> _Work required_: Copy every record below, exactly as written.

> _Information given_:
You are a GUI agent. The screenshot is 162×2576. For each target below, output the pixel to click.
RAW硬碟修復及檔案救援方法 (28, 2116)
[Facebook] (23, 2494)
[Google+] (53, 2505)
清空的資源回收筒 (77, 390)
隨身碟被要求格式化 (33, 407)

> _Task result_:
You are a GUI agent. The screenshot is 162×2576. For each target below, output the pixel to click.
RAW硬碟修復及檔案救援方法 (28, 2116)
[Facebook] (23, 2494)
[Google+] (53, 2505)
清空的資源回收筒 (77, 390)
隨身碟被要求格式化 (33, 407)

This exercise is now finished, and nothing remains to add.